Project Car Hell, Cheapskate Edition: Mercedes or BMW?

As we all know by now, the '65 Marlin stomped the '66 Charger like the NVA stomped the ARVN back in the day, according to yesterday's Choose Your Eternity poll. Of course, it just isn't fair to stack up an AMC against a homely pre-Bullitt Charger... but what really isn't fair is that we haven't had a PCH for the cheapskates for quite a while. As we keep meaning to say on a T-shirt, this is where Bondo is thick and wallets are thin! So count out 150 greasy one-dollar bills and break out every tool you own...


This whole "car with engine" thing is so overrated, we say. See, when you get a car with just a gaping void under the hood, you have nothing but opportunity. No limits! And that's what you should keep in mind when you hand over $150 for this 1968 Mercedes sedan. The owner says it's an SL, but it's not; if you squint real hard at the Blur-O-Matic photos you can almost make out some flavor of W114 sedan. Because the photos are something less than informative, you'll have to take the seller's word about the interior and body being "very good." With all the money you'll still have left after spending your behind-the-couch-cushions change on the car itself, you'll then be able to head to the junkyard, grab the correct engine, and do a nice rebuild on it. Or, you could take our advice and find a way to drop a 6.9 V8 in it. With Cherry Bombs! Naturally, there will be some incredibly expensive surprises along the way as you get this classy machine back in shape, but just imagine how you'll feel when you tell everyone you scored it for just $150.
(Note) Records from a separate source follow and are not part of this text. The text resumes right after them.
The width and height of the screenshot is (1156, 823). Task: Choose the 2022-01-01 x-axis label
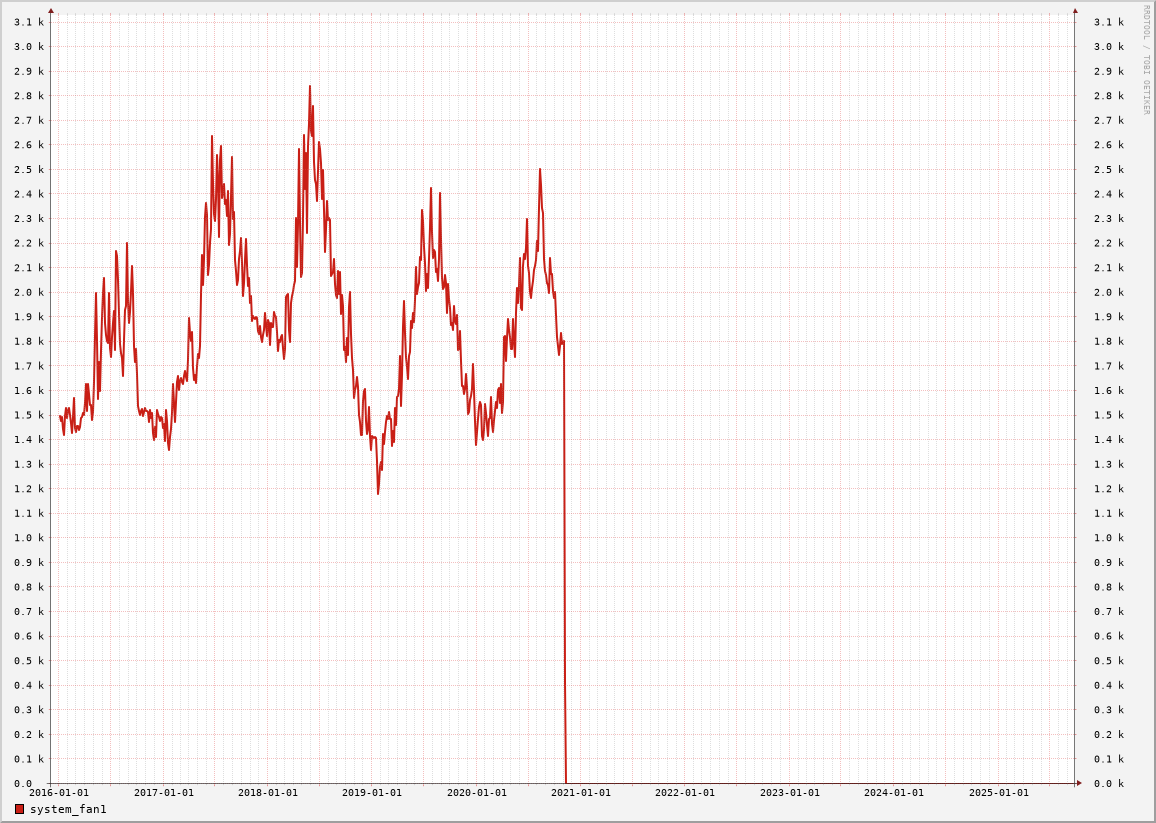[685, 793]
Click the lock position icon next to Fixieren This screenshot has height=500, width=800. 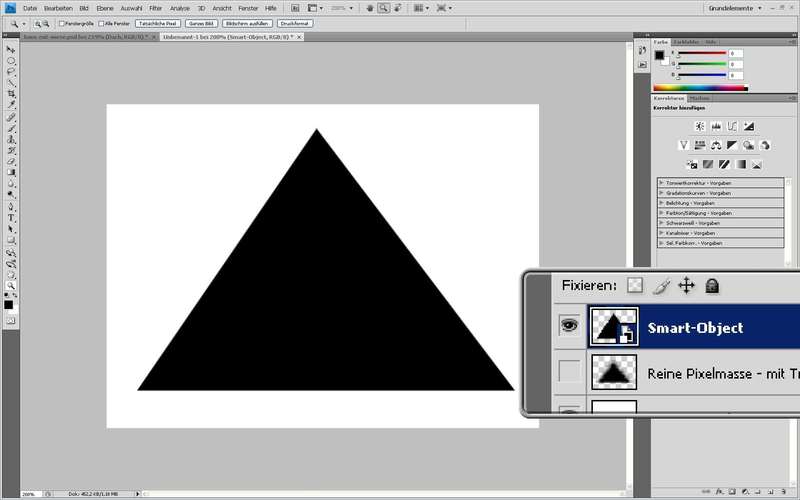click(686, 286)
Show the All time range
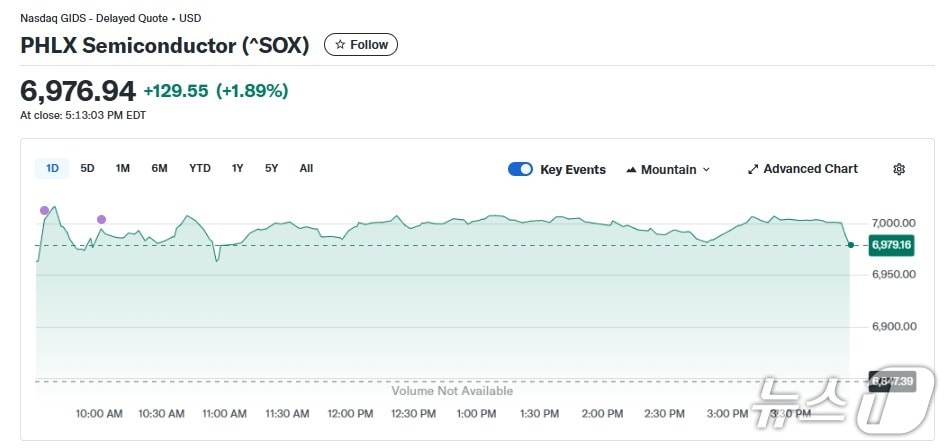Viewport: 949px width, 448px height. click(x=306, y=168)
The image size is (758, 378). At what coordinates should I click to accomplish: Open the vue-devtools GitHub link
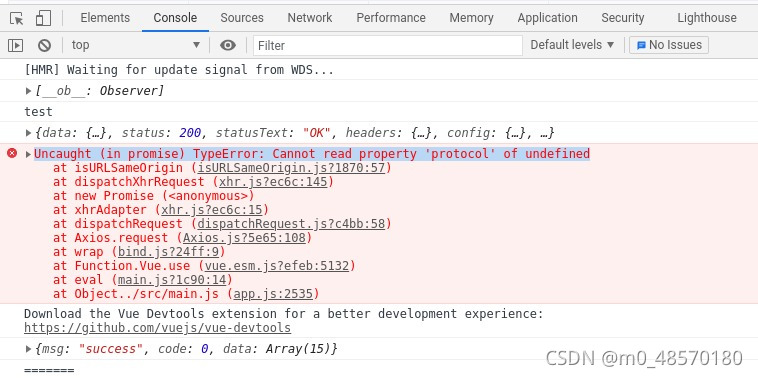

When you see a Craigslist car listing with the title text prefaced by a bunch of dashes, you know you're looking at a deal... but when you see one with 50 asterisks, well, it's time to whip out $150 right away! This 1979 BMW 320i is such a car, and it's worth almost every penny of the asking price. No checks, tire kickers, or people more than 70 miles from Wasilla, Alaska, please! The seller claims (in the standard ALLCAPS style that generally accompanies the mega-asterisk title) that the engine is in good shape, but then there's the somewhat disconcerting statement "FUEL LINES NEED TO BO CHECKED OR SOMETHIN" to make you wonder. There's rust, too. But hey, we already know the V12 fits, so you know what to do!